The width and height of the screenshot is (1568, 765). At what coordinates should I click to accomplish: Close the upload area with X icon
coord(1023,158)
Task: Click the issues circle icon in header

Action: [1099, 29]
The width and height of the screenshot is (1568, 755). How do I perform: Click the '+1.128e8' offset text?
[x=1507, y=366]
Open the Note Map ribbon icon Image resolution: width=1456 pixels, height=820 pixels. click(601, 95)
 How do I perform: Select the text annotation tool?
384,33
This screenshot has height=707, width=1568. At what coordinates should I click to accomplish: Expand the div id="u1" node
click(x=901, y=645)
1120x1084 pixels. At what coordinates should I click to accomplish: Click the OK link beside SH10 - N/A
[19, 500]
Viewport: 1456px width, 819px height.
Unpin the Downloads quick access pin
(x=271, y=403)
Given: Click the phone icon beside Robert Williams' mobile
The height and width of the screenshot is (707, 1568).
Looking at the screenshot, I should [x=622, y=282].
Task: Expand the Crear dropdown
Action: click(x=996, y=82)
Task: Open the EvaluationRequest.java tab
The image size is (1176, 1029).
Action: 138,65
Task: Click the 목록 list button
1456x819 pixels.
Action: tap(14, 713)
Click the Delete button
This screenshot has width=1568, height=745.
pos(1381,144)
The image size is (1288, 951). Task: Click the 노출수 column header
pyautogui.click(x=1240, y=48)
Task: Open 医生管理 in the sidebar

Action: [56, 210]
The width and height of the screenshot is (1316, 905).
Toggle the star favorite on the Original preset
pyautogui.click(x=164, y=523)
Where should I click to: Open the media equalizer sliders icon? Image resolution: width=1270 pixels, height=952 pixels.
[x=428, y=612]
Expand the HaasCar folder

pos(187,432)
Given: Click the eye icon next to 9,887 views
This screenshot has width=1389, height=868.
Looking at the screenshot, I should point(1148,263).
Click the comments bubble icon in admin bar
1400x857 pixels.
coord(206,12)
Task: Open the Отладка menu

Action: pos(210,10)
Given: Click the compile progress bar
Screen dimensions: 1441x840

# Problem description
Please give the records again exactly as they are.

# Written solution
The width and height of the screenshot is (1568, 765). At what coordinates should I click to accomplish: Close the upload area with X icon
coord(1023,158)
Task: Click the issues circle icon in header

Action: [1099, 29]
The width and height of the screenshot is (1568, 755). How do I perform: Click the '+1.128e8' offset text?
[x=1507, y=366]
Open the Note Map ribbon icon Image resolution: width=1456 pixels, height=820 pixels. click(601, 95)
 How do I perform: Select the text annotation tool?
384,33
This screenshot has height=707, width=1568. At what coordinates should I click to accomplish: Expand the div id="u1" node
click(x=901, y=645)
1120x1084 pixels. At what coordinates should I click to accomplish: Click the OK link beside SH10 - N/A
[19, 500]
Viewport: 1456px width, 819px height.
Unpin the Downloads quick access pin
(x=271, y=403)
Given: Click the phone icon beside Robert Williams' mobile
The height and width of the screenshot is (707, 1568).
Looking at the screenshot, I should [x=622, y=282].
Task: Expand the Crear dropdown
Action: click(x=996, y=82)
Task: Open the EvaluationRequest.java tab
The image size is (1176, 1029).
Action: 138,65
Task: Click the 목록 list button
1456x819 pixels.
Action: tap(14, 713)
Click the Delete button
This screenshot has width=1568, height=745.
pos(1381,144)
The image size is (1288, 951). Task: Click the 노출수 column header
pyautogui.click(x=1240, y=48)
Task: Open 医生管理 in the sidebar

Action: [56, 210]
The width and height of the screenshot is (1316, 905).
Toggle the star favorite on the Original preset
pyautogui.click(x=164, y=523)
Where should I click to: Open the media equalizer sliders icon? Image resolution: width=1270 pixels, height=952 pixels.
[x=428, y=612]
Expand the HaasCar folder

pos(187,432)
Given: Click the eye icon next to 9,887 views
This screenshot has width=1389, height=868.
Looking at the screenshot, I should point(1148,263).
Click the comments bubble icon in admin bar
1400x857 pixels.
coord(206,12)
Task: Open the Отладка menu

Action: pos(210,10)
Given: Click the compile progress bar
Screen dimensions: 1441x840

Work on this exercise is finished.